Vea menatapku sangsi. "Dan yang kau minta dariku adalah?"

"Ajarkan aku semuanya, cara melawan para Pejuang," jawabku mantap. "Aku mungkin tidak akan bisa menggunakan kekuatanku lagi, karena itu …"

"Kau … tidak bisa menggunakan kekuatanmu lagi?" tanya Vea tak percaya.

Aku mendesah berat. Pikiranku kembali pada kejadian ketika aku membuat Key terluka parah tadi pagi, dan aku bergidik.

"Tidak akan pernah lagi," kataku.

Vea ternganga tak percaya. "Tapi, kau bahkan tak bisa mengontrolnya. Kekuatanmu … sepertinya cukup mengerikan ketika kau mengamuk."

"Aku akan mencoba belajar pengendalian diri. Itu lebih mudah, daripada mengendalikan kekuatanku," jawabku pasrah. "Karena itu, ajarkan aku cara melawan para Pejuang."

Vea mendesah. "Dan apa yang akan kau tawarkan padaku?"
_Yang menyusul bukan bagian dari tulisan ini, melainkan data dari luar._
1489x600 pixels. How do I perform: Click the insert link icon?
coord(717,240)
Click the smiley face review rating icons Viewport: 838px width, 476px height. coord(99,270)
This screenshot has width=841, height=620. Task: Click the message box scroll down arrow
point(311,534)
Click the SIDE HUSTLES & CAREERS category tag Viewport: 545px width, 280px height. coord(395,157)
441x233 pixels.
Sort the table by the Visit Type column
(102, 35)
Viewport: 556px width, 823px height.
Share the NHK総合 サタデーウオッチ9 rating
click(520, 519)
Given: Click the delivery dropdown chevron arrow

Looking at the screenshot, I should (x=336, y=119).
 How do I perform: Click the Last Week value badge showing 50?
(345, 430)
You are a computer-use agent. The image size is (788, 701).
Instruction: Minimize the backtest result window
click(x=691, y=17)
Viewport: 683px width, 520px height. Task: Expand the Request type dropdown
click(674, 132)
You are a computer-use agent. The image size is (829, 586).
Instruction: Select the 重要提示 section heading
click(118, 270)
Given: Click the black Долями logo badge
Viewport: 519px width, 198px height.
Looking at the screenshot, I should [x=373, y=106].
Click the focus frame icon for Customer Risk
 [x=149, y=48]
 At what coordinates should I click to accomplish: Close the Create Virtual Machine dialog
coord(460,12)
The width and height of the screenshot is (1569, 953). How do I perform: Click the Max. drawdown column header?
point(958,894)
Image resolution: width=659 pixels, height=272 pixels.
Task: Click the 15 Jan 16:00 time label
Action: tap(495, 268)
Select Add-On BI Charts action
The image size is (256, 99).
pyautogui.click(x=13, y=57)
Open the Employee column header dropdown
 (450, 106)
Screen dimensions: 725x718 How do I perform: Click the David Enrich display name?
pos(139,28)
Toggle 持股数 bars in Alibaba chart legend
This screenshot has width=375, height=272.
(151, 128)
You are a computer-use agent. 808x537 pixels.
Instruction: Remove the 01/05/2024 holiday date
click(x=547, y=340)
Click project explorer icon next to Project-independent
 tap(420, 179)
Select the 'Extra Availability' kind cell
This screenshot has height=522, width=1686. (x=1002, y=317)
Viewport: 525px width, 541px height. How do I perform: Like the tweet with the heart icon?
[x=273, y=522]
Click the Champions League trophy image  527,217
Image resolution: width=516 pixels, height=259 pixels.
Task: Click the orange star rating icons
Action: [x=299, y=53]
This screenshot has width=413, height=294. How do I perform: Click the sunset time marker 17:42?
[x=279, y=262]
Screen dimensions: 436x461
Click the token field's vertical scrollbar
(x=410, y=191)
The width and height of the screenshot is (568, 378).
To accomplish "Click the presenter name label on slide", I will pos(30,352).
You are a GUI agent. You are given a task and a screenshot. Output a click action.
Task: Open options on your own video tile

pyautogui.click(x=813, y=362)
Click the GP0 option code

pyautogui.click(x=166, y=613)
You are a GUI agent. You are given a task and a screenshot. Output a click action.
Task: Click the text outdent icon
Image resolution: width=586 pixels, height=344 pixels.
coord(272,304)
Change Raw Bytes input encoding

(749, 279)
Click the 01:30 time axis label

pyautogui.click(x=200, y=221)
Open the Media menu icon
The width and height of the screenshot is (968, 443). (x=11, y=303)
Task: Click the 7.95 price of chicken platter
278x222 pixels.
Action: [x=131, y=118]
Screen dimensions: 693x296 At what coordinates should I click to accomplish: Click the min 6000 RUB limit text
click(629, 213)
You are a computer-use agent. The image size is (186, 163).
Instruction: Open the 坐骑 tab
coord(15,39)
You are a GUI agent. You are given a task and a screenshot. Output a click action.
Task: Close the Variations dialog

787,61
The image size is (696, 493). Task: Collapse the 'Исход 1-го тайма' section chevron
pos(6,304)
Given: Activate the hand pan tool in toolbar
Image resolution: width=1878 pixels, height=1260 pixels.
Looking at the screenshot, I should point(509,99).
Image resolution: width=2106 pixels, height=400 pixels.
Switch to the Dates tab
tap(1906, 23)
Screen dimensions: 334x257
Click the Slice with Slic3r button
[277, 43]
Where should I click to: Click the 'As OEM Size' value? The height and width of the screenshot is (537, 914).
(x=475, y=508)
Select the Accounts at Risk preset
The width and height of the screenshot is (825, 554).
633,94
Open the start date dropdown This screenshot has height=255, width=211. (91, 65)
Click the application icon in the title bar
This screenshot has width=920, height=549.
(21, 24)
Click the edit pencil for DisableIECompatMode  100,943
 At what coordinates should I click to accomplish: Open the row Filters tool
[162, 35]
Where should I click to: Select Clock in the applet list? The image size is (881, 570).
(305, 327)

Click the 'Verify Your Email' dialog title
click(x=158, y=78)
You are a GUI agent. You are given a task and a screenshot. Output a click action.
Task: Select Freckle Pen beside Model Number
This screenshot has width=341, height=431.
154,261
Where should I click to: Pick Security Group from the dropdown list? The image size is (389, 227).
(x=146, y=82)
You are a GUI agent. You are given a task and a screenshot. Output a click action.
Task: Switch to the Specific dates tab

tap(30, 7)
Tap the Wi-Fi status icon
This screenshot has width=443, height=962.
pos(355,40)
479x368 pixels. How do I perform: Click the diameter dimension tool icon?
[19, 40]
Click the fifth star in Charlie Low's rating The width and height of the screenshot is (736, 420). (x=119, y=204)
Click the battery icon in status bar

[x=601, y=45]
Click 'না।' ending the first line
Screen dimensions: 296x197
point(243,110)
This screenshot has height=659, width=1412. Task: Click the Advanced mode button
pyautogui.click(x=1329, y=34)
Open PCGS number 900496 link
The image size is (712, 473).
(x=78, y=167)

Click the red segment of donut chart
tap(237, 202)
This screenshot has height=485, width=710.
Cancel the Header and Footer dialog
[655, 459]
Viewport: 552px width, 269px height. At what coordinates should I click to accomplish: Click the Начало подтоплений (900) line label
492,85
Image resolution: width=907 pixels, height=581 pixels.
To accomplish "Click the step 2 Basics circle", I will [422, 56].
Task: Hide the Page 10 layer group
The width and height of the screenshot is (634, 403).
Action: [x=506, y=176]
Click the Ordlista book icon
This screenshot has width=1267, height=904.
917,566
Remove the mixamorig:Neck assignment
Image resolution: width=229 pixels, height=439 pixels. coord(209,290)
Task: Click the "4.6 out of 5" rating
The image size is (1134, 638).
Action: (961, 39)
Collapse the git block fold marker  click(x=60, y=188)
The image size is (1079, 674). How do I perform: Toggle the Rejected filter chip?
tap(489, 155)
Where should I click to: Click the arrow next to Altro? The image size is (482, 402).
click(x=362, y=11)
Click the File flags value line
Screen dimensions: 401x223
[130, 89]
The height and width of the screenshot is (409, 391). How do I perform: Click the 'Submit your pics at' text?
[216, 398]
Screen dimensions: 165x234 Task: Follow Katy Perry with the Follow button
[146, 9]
"Aku … akan membawamu pergi bersamaku. Bukan berarti aku percaya padamu atau apa, tapi aku harus melakukan sesuatu untukmu dan kupikir itu yang kau perlukan. Pergi dari Demon. Bahkan jika akhirnya kau bisa kembali ke kaummu, Demon akan bisa menemukanmu. Karena itu … aku menawarkan hal yang lebih baik. Perlindungan ayahku. Bagaimana?" sebutku.

Mendengar itu, mata Vea melebar. Aku bisa melihat sinar harapan di mata hijaunya.

"Tapi, jika kau sampai menyerang aku atau ayahku, akan kupastikan hidupmu berakhir di sisi Demon, selamanya," tambahku.

Bahkan gadis itu tak tampak setakut sebelumnya mendengar ancaman itu.

"Aku tidak akan mengkhianatimu. Aku bukan para Pejuang, dan aku bukan Iblis. Aku tidak akan melakukan itu," katanya mantap.

"Benarkah?" Suara berat dari kegelapan di sudut kamar membuat aku dan Vea sama-sama terlonjak.